Sergio Costa firma a Pescara la Riforma dei reati ambientali e dice no alle trivelle

Il ministro, stamane in città per un evento con la candidata governatrice del M5S Sara Marcozzi, prende posizione: "Sono per il no alle trivelle. Le trivelle passano per la valutazione di impatto ambientale, e io non le firmo"

Il ministro dell'Ambiente, Sergio Costa, è stato questa mattina a Pescara per partecipare a un evento con Sara Marcozzi, candidata governatrice del M5S alle elezioni del 10 febbraio.

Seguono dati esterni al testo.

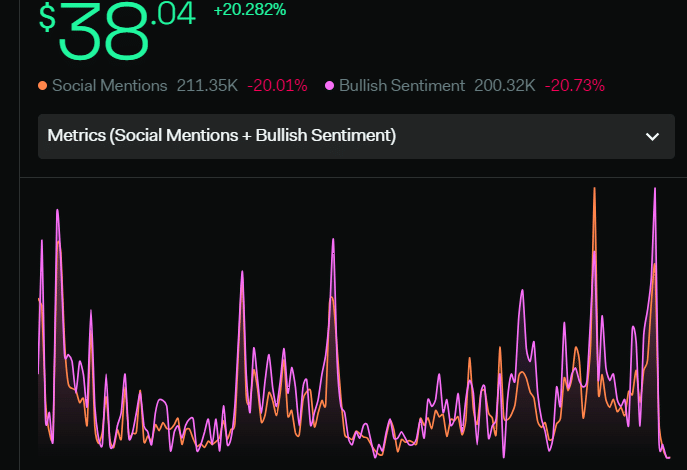Click the pink peak in the chart's center
Viewport: 687px width, 470px height.
[x=332, y=240]
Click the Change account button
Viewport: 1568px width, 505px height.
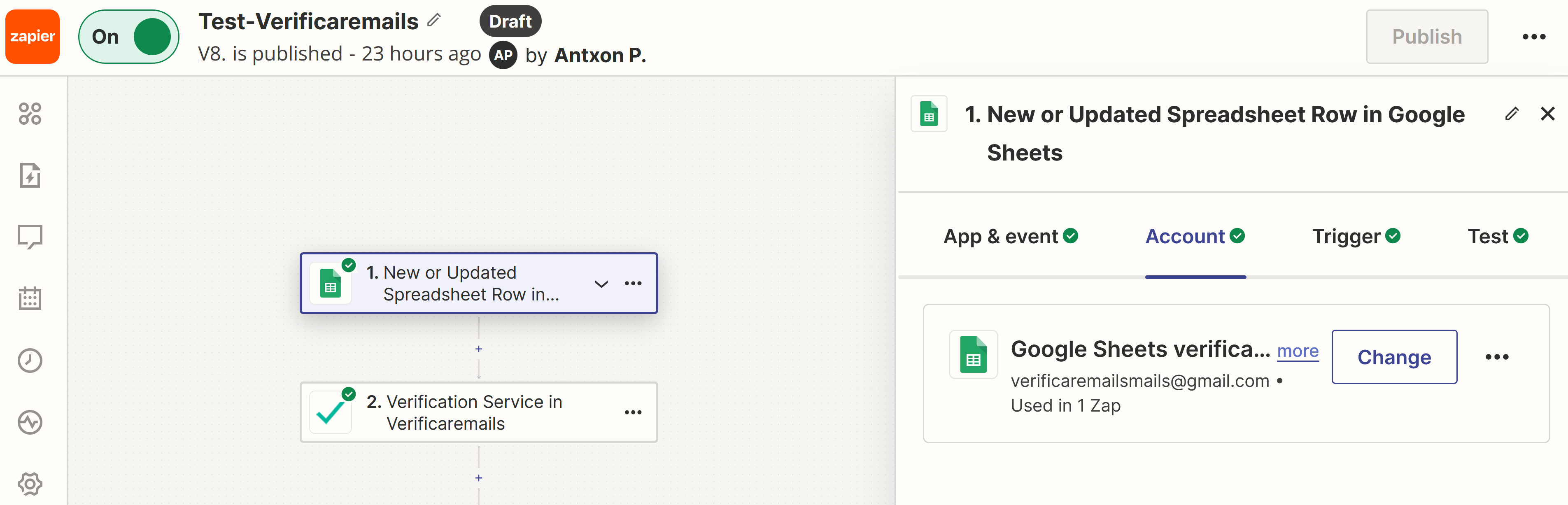click(x=1394, y=356)
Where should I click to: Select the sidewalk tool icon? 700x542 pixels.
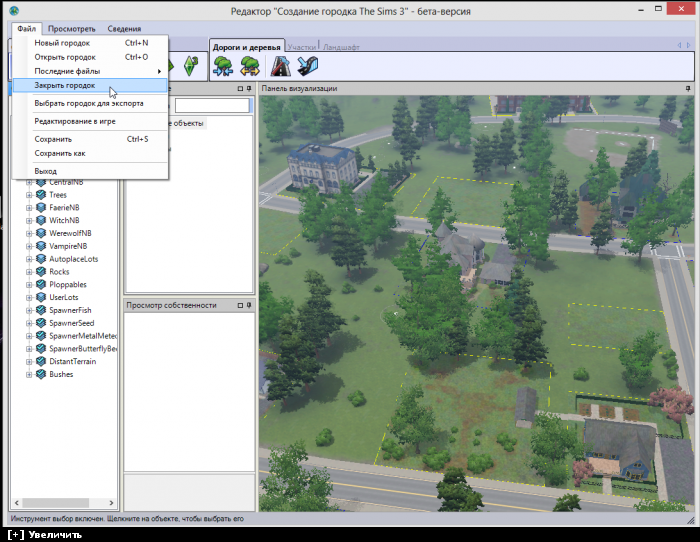click(307, 66)
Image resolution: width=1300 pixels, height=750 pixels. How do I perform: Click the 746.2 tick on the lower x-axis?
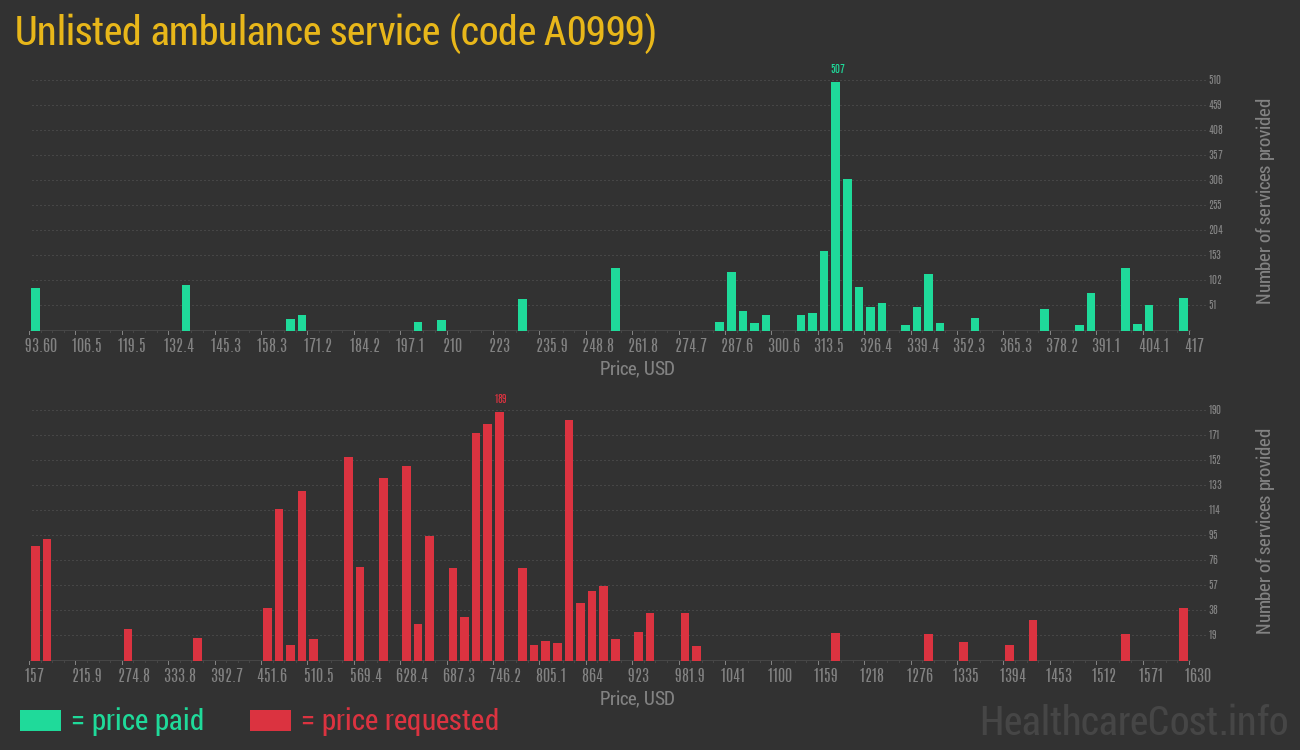505,676
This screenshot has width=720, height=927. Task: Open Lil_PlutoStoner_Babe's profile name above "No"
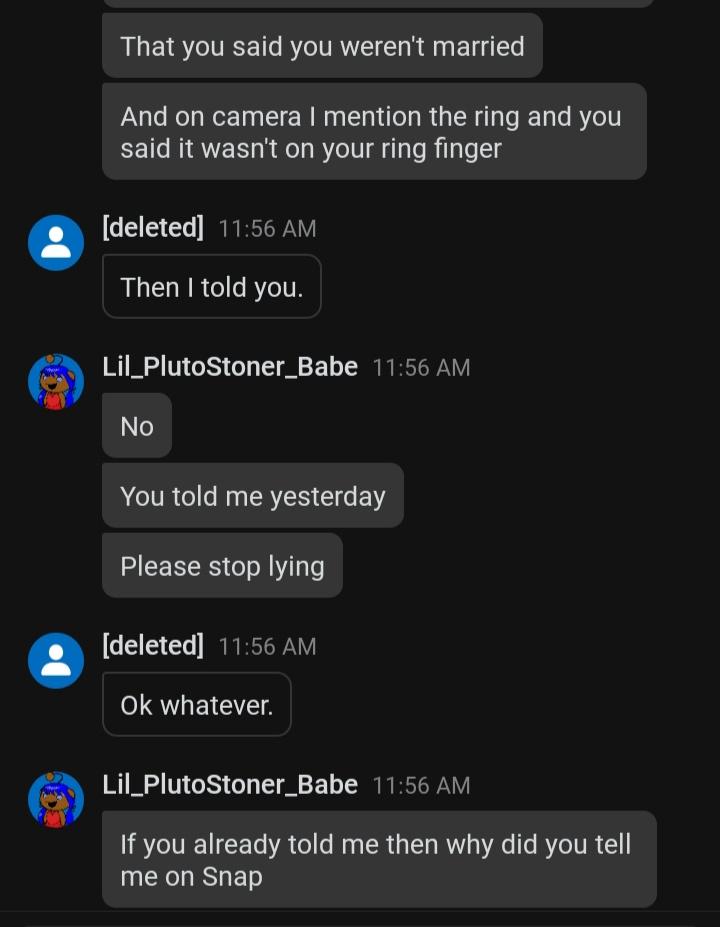[230, 367]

Alla presenza dei giornalisti e delle associazioni, Costa ha firmato la Riforma dei reati ambientali con cui da oggi si prevede il daspo ambientale. Soddisfatta la Marcozzi:

"Chi inquina - ha dichiarato l'esponente pentastellata - deve andare via da quel territorio. Ma, soprattutto, chi inquina ha prodotto un tale disvalore sociale, intaccando la vita delle persone, che deve dare allo Stato tutto il suo patrimonio. Si chiama "Inversione dell'onere della prova", legge Falcone-Borsellino, che da oggi con questa firma sarà applicata all'ambiente. Questo decreto lo dobbiamo a tutte le vittime dell'inquinamento d'Italia e oggi, in particolare, lo dedichiamo ai cittadini di Bussi".

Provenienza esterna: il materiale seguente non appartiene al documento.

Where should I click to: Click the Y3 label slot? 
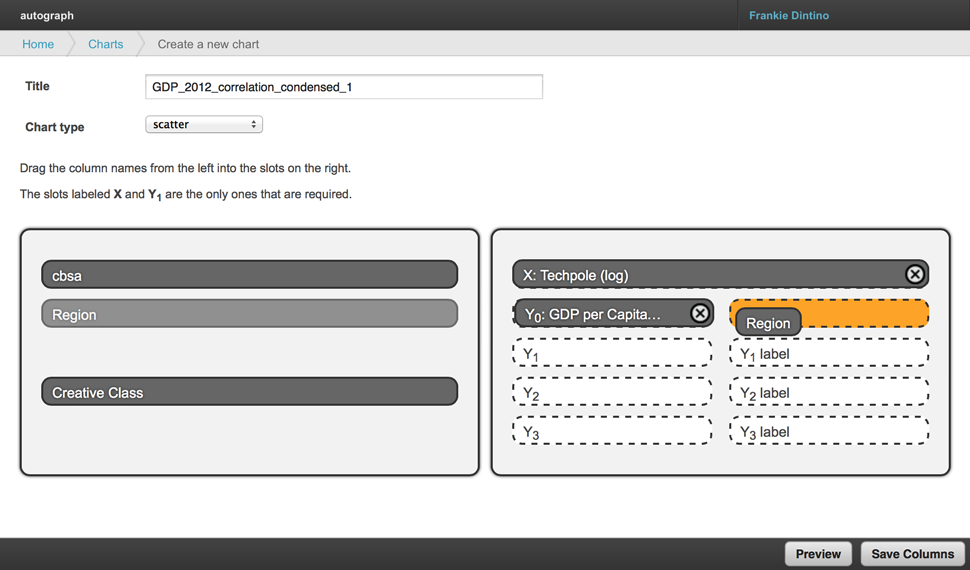coord(829,431)
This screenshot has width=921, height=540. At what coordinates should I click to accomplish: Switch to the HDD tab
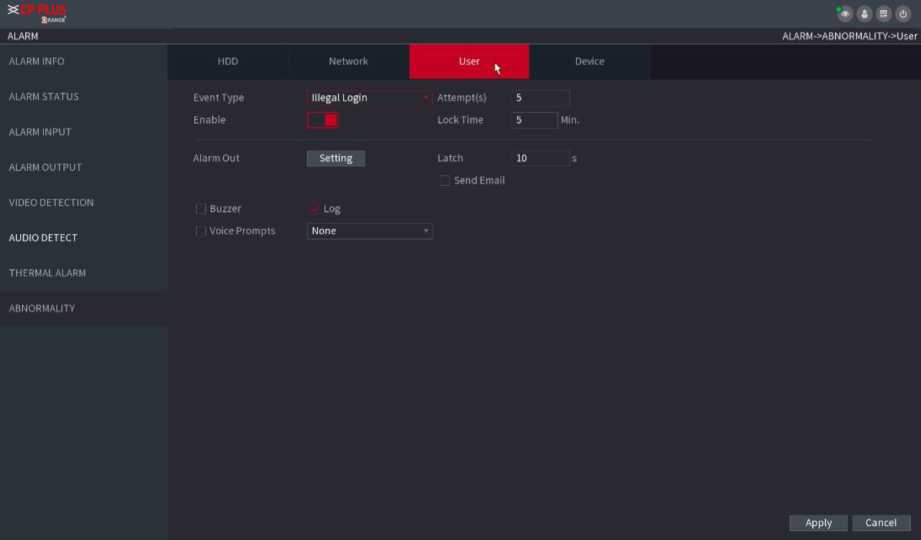[228, 62]
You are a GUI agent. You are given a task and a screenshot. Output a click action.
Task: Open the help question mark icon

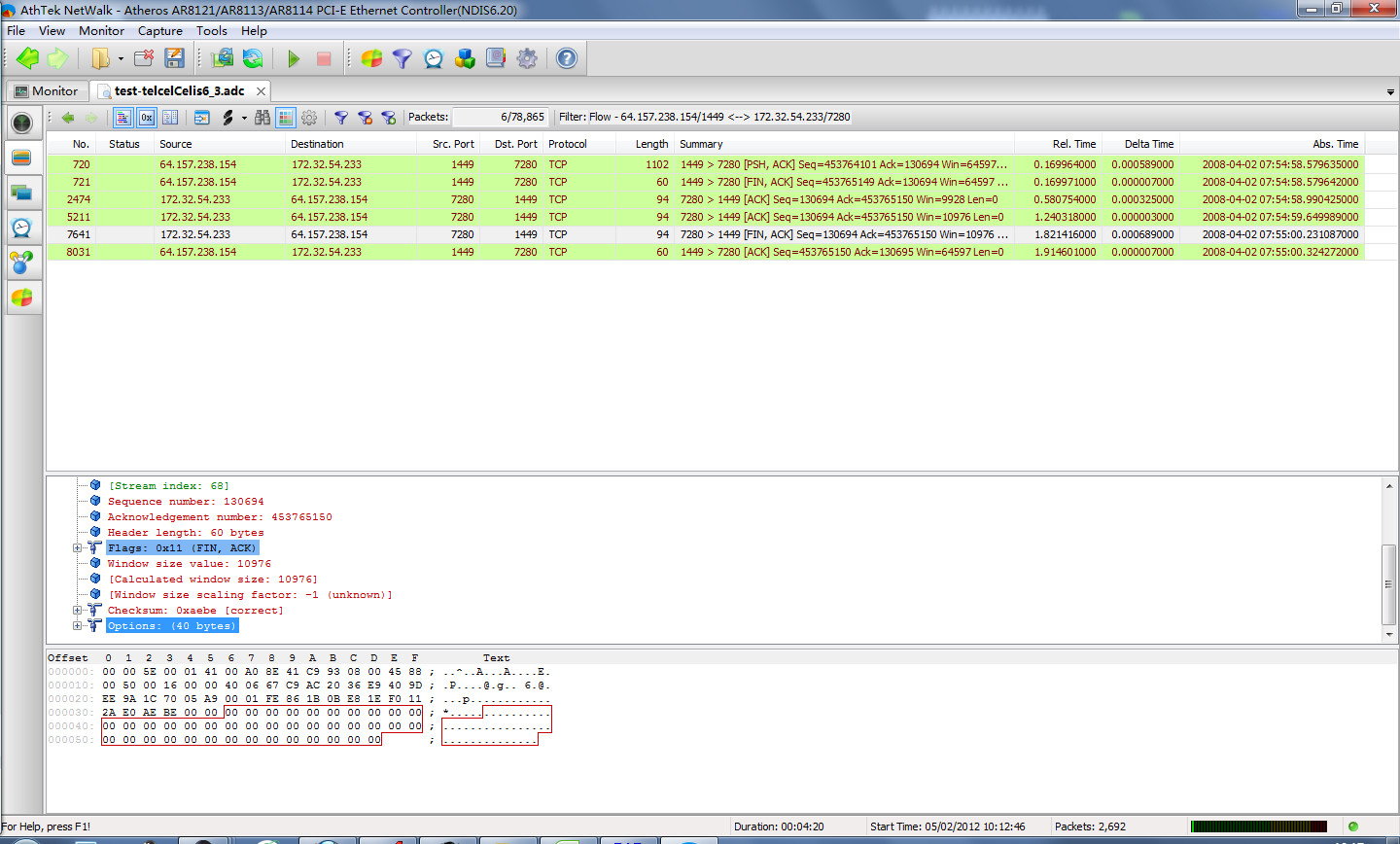(567, 59)

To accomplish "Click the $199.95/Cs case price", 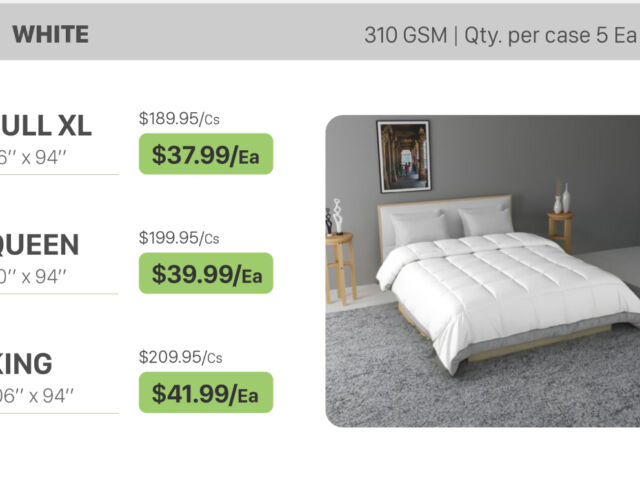I will (179, 238).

A tale proposito, nel pomeriggio Marcozzi e Costa saranno proprio al Sin di Bussi sul Tirino, dove incontreranno la gente ed effettueranno alcuni sopralluoghi. Il ministro ha poi detto:

"Io sono per il no alle trivelle: le trivelle passano per la valutazione di impatto ambientale, e io non le firmo. Mi sfiduciano come ministro? Torno a fare il generale dei Carabinieri, lo dico con franchezza".